Their infractions were small at first: the piles of mac ‘n’ cheese dishes left in the sink because they couldn’t agree whose turn it was to wash them, the sound of slamming bedroom doors audible when I got home earlier than expected, hysterical phone calls while en route to the ranch. With each kid gripping a phone receiver like a weapon, they screamed the atrocities committed by one against the other. “Calm down. Tell me what happened…. Don’t yell,” I said, yelling myself and watching the odometer climb— 70, 75, 80 miles per hour.

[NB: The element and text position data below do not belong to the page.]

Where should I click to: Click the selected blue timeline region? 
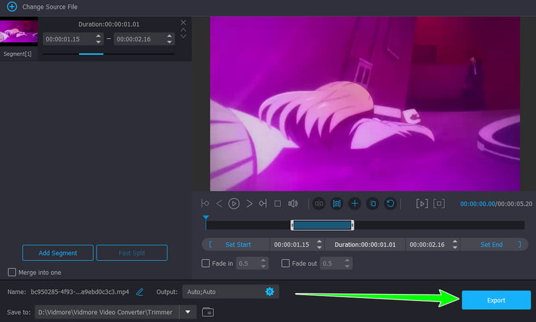coord(322,225)
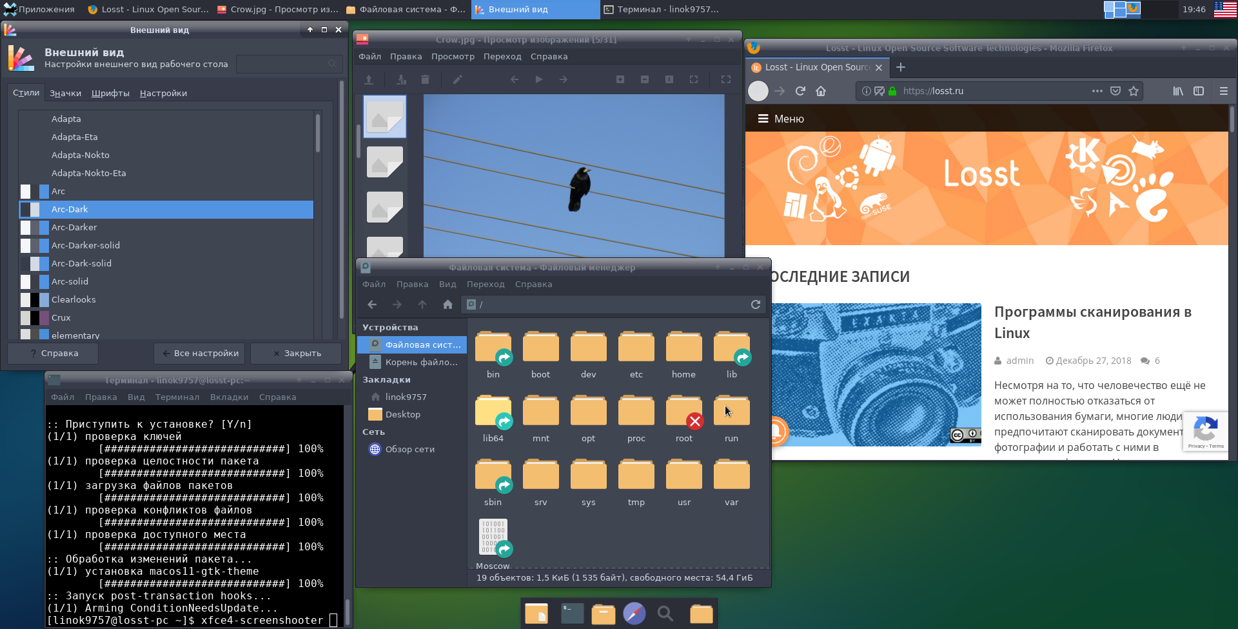Open the Правка menu in the file manager

(x=413, y=284)
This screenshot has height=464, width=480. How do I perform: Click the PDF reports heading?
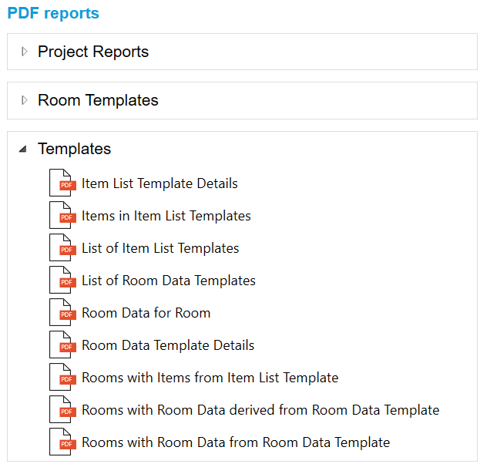point(53,13)
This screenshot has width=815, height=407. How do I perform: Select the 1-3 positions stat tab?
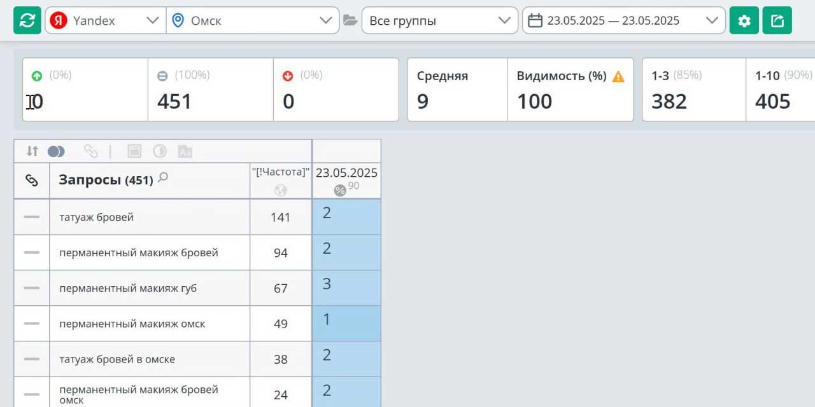(x=693, y=90)
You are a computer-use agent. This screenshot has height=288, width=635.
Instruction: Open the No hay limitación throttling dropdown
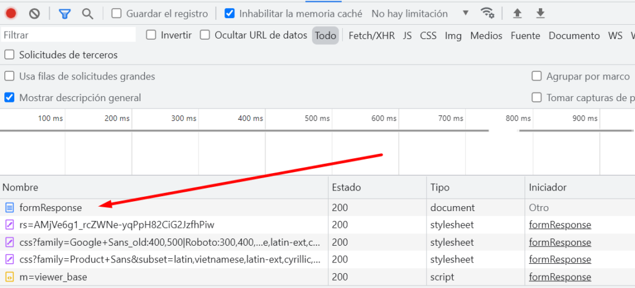click(420, 14)
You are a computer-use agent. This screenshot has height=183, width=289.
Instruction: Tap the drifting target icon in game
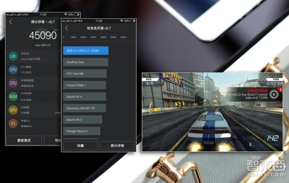click(x=275, y=95)
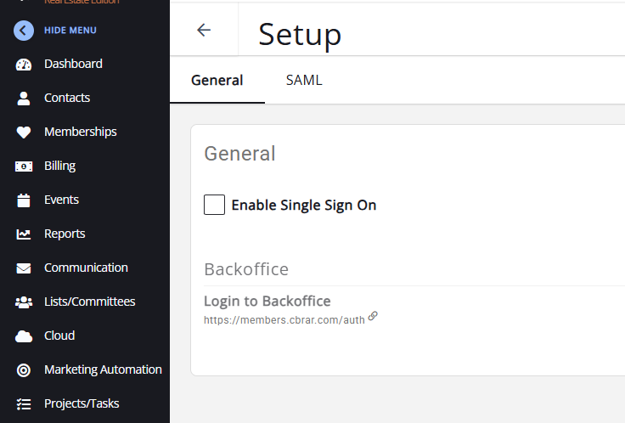
Task: Enable Single Sign On checkbox
Action: click(215, 205)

Nothing I said, or shouted, calmed them down, but turning around when I was 90 miles away from home seemed pointless, too. “Work it out,” I said. “And leave me alone.”
The day a fist went through a French door windowpane, I clamped down, curtailing TV time and suspending allowances, yet to my dissatisfaction, no commensurate reduction in frantic cellphone minutes ensued.
I kept herding until the morning I came home to learn that the kids’ fierce yelling prompted a neighbor to threaten calling the police. Luckily, another neighbor intervened, sparing the kids from incarceration. That afternoon, following the kids’ confessions to me, I had them pen notes of apologies to both neighbors. As I watched them in the quiet of the kitchen, I realized that I should have written one, too, to my children, for shirking my parental duties in favor of a shepherding habit. All they wanted was for me to spend as much time with them as I did with the dogs.
These days, whenever I put on that particular pair of shoes that must still smell of lambs and hay, the dogs crook their heads, gazing at me with their eager, intent border collie eye as though to ask, “Sheep?” Reliably, my spirits pitch to the floor and my shoulders sag under the weight of a wet wool blanket of guilt. My reparation was my dogs’ undeserved punishment.
“Sorry,” I say, “You have a new job now. Me.”
It’s a job they take seriously. They follow me from room to room. They sleep beneath my desk while I work, content at my feet, or under the kitchen table (Skye), or in the way of the sink, the dishwasher, the stove, anywhere inconvenient for me while I cook (Ginger, of course). They walk miles with me over rough mountain terrain returning home, stiff, barely able to move, but they don’t complain or talk back. These dogs, my Hollywood Girl and Skye, worked hard to save my family and me. They understood the shepherds’ “take-time” command and they taught me how to bring our flock together.